Mais en dépit d'un soutien de l'Etat à hauteur de 40 milliards de francs CFA, qui ont permis notamment l'achat de deux TR-72 600, les premiers résultats sont sans appel. Moins de deux mois après le lancement des premiers vols commerciaux, les deux uniques avions de la compagnie ont été immobilisés pendant près de 15 jours après avoir subi des incidents techniques.

 

Flotte immobilisée

Le premier a en effet été victime de lourdes intempéries, tandis que le second est entré en collision avec des oiseaux.
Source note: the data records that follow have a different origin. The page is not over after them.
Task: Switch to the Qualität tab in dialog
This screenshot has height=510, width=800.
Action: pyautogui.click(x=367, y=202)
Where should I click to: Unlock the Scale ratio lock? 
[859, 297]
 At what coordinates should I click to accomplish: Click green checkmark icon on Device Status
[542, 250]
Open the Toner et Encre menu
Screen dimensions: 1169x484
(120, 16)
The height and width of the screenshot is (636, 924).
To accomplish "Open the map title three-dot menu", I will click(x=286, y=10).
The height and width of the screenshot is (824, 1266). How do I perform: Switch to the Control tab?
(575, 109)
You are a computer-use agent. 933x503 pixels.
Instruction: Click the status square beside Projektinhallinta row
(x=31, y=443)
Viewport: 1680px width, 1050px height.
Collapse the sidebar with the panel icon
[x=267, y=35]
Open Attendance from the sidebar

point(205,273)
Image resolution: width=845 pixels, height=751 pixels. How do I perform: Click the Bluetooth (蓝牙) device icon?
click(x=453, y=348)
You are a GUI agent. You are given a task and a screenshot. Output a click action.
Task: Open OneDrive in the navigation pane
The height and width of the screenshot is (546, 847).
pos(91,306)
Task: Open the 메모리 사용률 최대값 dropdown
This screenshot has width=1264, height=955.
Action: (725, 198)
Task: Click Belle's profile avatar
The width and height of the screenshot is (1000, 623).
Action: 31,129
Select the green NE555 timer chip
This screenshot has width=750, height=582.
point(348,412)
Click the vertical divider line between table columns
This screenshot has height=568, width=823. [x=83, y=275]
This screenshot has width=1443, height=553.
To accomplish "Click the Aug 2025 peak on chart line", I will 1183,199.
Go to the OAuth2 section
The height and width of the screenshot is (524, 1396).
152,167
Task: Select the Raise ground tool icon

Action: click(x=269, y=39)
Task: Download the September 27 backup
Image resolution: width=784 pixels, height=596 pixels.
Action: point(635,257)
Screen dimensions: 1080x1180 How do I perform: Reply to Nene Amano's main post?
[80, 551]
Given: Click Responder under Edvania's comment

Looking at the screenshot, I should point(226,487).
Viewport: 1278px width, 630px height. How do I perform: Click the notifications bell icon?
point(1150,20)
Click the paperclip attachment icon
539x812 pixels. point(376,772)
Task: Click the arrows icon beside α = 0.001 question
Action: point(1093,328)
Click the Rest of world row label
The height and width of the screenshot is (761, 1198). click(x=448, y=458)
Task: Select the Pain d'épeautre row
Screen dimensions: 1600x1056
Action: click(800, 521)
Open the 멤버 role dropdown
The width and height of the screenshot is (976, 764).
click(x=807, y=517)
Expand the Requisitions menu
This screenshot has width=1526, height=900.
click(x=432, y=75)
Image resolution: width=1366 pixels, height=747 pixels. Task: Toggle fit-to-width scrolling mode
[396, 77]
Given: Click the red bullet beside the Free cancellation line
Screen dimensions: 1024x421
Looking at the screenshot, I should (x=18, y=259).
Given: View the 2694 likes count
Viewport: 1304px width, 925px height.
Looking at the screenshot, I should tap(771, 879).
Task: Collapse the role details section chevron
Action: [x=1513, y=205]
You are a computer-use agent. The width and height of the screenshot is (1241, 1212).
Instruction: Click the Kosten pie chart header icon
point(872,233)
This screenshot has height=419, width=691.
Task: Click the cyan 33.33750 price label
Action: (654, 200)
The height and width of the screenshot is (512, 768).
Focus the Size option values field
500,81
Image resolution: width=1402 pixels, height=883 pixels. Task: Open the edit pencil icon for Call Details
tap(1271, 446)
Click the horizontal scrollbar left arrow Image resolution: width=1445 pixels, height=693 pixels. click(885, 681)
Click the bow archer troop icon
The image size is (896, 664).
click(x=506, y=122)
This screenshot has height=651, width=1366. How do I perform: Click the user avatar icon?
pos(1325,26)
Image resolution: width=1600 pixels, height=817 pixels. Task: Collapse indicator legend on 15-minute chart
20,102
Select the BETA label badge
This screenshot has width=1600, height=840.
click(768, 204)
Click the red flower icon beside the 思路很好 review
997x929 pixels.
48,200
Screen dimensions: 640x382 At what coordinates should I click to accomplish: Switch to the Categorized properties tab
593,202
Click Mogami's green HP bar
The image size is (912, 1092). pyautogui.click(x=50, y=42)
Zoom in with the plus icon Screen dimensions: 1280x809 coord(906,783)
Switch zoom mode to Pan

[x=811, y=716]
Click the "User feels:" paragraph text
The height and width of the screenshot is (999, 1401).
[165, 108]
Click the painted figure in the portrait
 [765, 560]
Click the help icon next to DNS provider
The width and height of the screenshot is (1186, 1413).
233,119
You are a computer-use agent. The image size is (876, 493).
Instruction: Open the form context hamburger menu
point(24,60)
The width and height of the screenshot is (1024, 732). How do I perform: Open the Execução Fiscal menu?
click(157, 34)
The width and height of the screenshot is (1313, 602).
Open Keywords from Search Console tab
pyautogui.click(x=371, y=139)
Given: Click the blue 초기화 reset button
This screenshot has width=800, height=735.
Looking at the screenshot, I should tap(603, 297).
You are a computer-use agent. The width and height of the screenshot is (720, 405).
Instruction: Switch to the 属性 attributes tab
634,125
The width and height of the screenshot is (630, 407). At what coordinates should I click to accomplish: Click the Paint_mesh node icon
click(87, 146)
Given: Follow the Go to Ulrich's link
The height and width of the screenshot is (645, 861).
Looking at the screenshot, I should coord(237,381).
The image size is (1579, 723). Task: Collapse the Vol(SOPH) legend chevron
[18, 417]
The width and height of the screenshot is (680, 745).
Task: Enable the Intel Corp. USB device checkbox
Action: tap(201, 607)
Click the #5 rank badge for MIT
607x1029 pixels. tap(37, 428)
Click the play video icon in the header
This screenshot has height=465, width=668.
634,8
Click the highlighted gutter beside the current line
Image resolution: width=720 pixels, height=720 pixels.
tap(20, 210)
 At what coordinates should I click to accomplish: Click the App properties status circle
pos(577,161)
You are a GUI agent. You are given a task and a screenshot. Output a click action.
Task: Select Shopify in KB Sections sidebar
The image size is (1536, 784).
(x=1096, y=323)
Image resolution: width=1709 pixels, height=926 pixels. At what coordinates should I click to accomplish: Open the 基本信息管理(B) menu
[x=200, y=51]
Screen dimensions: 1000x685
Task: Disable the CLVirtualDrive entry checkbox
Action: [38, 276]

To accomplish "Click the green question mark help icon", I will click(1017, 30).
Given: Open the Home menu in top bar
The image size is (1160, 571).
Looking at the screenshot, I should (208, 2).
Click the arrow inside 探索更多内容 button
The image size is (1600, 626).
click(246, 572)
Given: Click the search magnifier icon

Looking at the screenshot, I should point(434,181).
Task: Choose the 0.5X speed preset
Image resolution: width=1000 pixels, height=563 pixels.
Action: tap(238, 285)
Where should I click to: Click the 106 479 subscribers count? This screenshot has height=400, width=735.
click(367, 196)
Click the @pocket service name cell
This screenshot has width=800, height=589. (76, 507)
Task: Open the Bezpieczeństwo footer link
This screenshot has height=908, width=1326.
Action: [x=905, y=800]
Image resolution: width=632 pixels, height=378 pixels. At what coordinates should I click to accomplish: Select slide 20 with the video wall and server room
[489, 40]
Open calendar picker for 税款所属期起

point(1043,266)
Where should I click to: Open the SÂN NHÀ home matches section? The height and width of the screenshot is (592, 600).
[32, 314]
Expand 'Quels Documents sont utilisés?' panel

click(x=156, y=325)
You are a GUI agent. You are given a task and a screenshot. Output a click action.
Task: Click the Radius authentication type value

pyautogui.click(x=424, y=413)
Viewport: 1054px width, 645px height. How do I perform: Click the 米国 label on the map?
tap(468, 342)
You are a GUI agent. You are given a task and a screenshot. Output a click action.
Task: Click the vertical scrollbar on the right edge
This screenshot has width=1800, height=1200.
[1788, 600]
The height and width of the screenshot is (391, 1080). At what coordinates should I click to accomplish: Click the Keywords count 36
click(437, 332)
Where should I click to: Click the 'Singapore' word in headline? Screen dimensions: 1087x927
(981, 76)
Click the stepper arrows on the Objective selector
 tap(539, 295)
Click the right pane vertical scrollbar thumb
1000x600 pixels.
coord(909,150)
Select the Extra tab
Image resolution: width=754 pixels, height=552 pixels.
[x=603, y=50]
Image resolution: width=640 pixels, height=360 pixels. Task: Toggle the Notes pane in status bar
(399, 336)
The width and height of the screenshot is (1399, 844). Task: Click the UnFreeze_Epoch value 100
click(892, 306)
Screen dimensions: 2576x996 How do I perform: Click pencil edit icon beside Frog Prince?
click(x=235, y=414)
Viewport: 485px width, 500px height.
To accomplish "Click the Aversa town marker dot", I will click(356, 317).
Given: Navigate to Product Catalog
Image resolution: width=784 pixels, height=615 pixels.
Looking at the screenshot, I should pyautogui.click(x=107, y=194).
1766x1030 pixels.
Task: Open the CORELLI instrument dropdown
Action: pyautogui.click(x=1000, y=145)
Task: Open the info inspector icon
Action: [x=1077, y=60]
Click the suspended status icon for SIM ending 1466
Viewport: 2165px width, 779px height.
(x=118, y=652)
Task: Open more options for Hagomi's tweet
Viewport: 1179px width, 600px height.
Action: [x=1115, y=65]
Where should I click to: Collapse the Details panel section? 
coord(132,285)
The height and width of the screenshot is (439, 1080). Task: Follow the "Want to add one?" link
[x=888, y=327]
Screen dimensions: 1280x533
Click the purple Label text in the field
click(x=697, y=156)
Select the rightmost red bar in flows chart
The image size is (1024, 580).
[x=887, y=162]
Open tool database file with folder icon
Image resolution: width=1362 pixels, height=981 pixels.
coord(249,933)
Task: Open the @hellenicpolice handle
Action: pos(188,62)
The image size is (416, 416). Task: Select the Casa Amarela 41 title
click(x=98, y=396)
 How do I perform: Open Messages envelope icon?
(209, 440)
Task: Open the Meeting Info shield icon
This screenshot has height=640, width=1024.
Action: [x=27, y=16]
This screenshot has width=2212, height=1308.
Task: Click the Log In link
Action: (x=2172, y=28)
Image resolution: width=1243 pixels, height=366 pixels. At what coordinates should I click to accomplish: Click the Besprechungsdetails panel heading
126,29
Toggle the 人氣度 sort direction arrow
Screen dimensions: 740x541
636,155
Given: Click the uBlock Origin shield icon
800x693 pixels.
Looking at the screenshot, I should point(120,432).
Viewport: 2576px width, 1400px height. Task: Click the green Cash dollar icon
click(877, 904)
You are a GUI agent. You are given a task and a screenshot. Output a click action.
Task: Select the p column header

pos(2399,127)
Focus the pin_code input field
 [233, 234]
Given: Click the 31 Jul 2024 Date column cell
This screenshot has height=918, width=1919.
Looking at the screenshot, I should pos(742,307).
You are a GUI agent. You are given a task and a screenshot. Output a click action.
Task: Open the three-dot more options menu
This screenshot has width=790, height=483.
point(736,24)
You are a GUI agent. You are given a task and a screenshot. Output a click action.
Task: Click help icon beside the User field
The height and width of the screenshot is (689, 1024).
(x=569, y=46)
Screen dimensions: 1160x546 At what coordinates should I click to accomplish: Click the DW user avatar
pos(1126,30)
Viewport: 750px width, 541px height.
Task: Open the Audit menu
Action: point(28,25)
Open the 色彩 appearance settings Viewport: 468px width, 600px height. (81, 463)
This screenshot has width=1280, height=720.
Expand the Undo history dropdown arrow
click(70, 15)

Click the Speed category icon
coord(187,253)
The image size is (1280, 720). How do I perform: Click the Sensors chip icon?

Un manque à gagner considérable pour la jeune compagnie, qui avait choisi de se concentrer en premier lieu sur les vols internes, avant d'élargir éventuellement à la sous-région, puis au continent entier.

Le 20 juillet dernier, une partie des vols ont pu reprendre, même si l'un des deux avions reste immobilisé. Ce premier revers inquiète, rappelant aux sénégalais les échecs cuisants des deux compagnies précédentes. La direction se trouve donc pointée du doigt, accusée de mauvaise gestion, mais aussi de pratiques douteuses.

Particulièrement ciblé : Jérôme Maillet, directeur général adjoint chargé de la stratégie et de l’investissement, numéro 2 de la compagnie. Ancien Directeur général adjoint de Congo Airways, désormais en faillite, et passé par Air France consulting, filiale d'Air France, il avait été choisi par Philippe Bohn, ancien responsable Afrique d'Airbus, sur fond de grand ménage parmi les hauts-cadres de la compagnie.

 

Jérôme Maillet, l'homme par qui le scandale arrive

Après sa nomination comme directeur général, Philippe Bohn, avait lui aussi défrayé la chronique, notamment en raison de son salaire – trois fois plus élevé que celui de son prédécesseur – et de ses pérégrinations dans les hôtels de luxe du pays.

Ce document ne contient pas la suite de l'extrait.